Matt Coates
- Born:: July 15, 1991 (age 33) Markham, Ontario, Canada

Career information
- CFL status: National
- Position(s): WR
- Height: 6 ft 3 in (191 cm)
- Weight: 197 lb (89 kg)
- College: New Mexico Military Institute
- CJFL: Hamilton Hurricanes
- High school: Markham District High School

Career history

As player
- 2013–2016: Hamilton Tiger-Cats
- 2017: Winnipeg Blue Bombers

Career highlights and awards
- CJFL All-Canadian (2013);

Career stats
- Playing stats at CFL.ca;

= Matt Coates =

Canadian football player (born 1991)

Matt Coates (born July 15, 1991) is Canadian former professional football wide receiver. He played college football at the New Mexico Military Institute. He also played junior football for the Hamilton Hurricanes of the Canadian Junior Football League (CJFL).

==Early life==
Coates played high school football at Markham District High School in Markham, Ontario and was named a two-time Team M.V.P. The Marauders won the Metro Bowl his senior year.

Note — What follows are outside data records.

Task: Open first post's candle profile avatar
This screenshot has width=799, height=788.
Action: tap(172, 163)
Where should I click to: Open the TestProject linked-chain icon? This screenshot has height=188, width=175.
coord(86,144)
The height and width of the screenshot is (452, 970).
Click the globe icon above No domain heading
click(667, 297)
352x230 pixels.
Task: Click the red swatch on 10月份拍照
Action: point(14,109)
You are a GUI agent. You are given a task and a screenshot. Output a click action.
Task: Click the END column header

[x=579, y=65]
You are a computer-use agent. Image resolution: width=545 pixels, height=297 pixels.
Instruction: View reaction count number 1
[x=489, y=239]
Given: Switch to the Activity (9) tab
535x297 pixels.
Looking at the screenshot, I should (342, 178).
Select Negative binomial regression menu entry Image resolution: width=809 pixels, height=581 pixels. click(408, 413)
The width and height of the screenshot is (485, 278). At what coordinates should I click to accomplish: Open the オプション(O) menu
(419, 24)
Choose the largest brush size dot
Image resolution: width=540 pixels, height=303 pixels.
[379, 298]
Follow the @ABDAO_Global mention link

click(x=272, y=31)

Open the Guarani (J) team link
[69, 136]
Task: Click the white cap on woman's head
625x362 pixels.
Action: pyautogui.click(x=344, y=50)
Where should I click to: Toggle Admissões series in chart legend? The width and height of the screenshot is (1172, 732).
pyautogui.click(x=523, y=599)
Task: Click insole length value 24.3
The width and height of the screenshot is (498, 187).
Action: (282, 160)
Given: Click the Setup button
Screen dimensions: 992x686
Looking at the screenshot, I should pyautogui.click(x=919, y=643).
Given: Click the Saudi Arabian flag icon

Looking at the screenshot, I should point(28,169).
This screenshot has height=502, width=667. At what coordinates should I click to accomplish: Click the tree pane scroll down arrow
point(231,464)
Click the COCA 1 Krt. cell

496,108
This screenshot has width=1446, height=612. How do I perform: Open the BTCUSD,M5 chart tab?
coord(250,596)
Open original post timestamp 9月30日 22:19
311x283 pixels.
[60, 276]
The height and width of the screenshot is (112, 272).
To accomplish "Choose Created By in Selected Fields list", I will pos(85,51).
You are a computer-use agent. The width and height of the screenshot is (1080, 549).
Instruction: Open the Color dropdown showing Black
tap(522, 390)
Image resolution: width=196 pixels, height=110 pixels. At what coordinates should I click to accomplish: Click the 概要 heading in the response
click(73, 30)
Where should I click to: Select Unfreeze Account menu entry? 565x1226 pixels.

He received interest from several universities but decided to become an electrician like his father. He played flag football in a recreational league while working on his apprenticeship in his father's business.

==Junior football==
Coates played for the Hamilton Hurricanes of the CJFL after receiving an offer from the Hurricanes' coach Jay Hayes, who he played flag football with, to play for them. He returned to the Hurricanes after spending one season playing college football in 2012. He recorded 630 yards on 36 receptions for the Hurricanes and set a new OFC record with 13 touchdowns in 2013. He was also named a CJFL All-Canadian in 2013.

==College career==
Coates played for the New Mexico Military Institute Broncos in 2012.

==Professional career==
Coates was signed to the Hamilton Tiger-Cats's practice roster in September 2013. He later signed with the Tiger-Cats on January 29, 2014. He made his CFL debut on June 29, 2014, against the Saskatchewan Roughriders. Coates played in all eighteen regular season games and both playoff games, including the 102nd Grey Cup, for the Tiger-Cats in 2014.